• [Materials provided]
::::::::::

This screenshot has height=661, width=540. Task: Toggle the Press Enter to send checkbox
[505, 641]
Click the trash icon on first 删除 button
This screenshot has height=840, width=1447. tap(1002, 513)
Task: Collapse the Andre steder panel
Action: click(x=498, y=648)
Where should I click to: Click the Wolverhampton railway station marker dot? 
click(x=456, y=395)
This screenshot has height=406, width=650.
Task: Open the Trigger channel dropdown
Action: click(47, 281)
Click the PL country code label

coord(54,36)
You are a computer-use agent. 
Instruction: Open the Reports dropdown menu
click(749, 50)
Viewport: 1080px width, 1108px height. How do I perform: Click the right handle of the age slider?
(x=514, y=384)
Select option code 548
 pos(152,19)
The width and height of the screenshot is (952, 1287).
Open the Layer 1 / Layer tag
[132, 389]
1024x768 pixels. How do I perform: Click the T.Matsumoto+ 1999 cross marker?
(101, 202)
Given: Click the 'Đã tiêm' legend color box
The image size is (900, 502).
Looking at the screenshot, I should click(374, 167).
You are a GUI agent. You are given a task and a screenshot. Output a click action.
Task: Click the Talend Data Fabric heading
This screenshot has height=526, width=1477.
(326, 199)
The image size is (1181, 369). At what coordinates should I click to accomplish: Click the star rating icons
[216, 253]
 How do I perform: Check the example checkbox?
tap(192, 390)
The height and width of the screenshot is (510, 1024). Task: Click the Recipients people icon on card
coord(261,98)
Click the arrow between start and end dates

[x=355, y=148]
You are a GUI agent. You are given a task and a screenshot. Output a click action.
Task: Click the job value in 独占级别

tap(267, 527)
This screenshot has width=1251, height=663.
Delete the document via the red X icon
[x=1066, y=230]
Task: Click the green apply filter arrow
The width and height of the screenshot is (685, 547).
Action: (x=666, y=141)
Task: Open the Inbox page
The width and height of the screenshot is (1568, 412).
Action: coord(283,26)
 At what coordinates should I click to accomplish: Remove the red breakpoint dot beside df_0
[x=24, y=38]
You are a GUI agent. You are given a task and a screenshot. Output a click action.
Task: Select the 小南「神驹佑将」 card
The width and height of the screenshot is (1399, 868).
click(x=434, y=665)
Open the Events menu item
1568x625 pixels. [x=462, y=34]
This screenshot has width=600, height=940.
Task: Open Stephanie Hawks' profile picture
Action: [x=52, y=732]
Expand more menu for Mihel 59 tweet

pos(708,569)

::::::::::

• [Description of the task] Reproduce the entire listing word for word.

• [Expected output]
This screenshot has height=661, width=540. Task: Toggle the Press Enter to send checkbox
[505, 641]
Click the trash icon on first 删除 button
This screenshot has height=840, width=1447. tap(1002, 513)
Task: Collapse the Andre steder panel
Action: click(x=498, y=648)
Where should I click to: Click the Wolverhampton railway station marker dot? 
click(x=456, y=395)
This screenshot has height=406, width=650.
Task: Open the Trigger channel dropdown
Action: click(47, 281)
Click the PL country code label

coord(54,36)
You are a computer-use agent. 
Instruction: Open the Reports dropdown menu
click(749, 50)
Viewport: 1080px width, 1108px height. How do I perform: Click the right handle of the age slider?
(x=514, y=384)
Select option code 548
 pos(152,19)
The width and height of the screenshot is (952, 1287).
Open the Layer 1 / Layer tag
[132, 389]
1024x768 pixels. How do I perform: Click the T.Matsumoto+ 1999 cross marker?
(101, 202)
Given: Click the 'Đã tiêm' legend color box
The image size is (900, 502).
Looking at the screenshot, I should click(374, 167).
You are a GUI agent. You are given a task and a screenshot. Output a click action.
Task: Click the Talend Data Fabric heading
This screenshot has height=526, width=1477.
(326, 199)
The image size is (1181, 369). At what coordinates should I click to accomplish: Click the star rating icons
[216, 253]
 How do I perform: Check the example checkbox?
tap(192, 390)
The height and width of the screenshot is (510, 1024). Task: Click the Recipients people icon on card
coord(261,98)
Click the arrow between start and end dates

[x=355, y=148]
You are a GUI agent. You are given a task and a screenshot. Output a click action.
Task: Click the job value in 独占级别

tap(267, 527)
This screenshot has width=1251, height=663.
Delete the document via the red X icon
[x=1066, y=230]
Task: Click the green apply filter arrow
The width and height of the screenshot is (685, 547).
Action: (x=666, y=141)
Task: Open the Inbox page
The width and height of the screenshot is (1568, 412).
Action: coord(283,26)
 At what coordinates should I click to accomplish: Remove the red breakpoint dot beside df_0
[x=24, y=38]
You are a GUI agent. You are given a task and a screenshot. Output a click action.
Task: Select the 小南「神驹佑将」 card
The width and height of the screenshot is (1399, 868).
click(x=434, y=665)
Open the Events menu item
1568x625 pixels. [x=462, y=34]
This screenshot has width=600, height=940.
Task: Open Stephanie Hawks' profile picture
Action: [x=52, y=732]
Expand more menu for Mihel 59 tweet

pos(708,569)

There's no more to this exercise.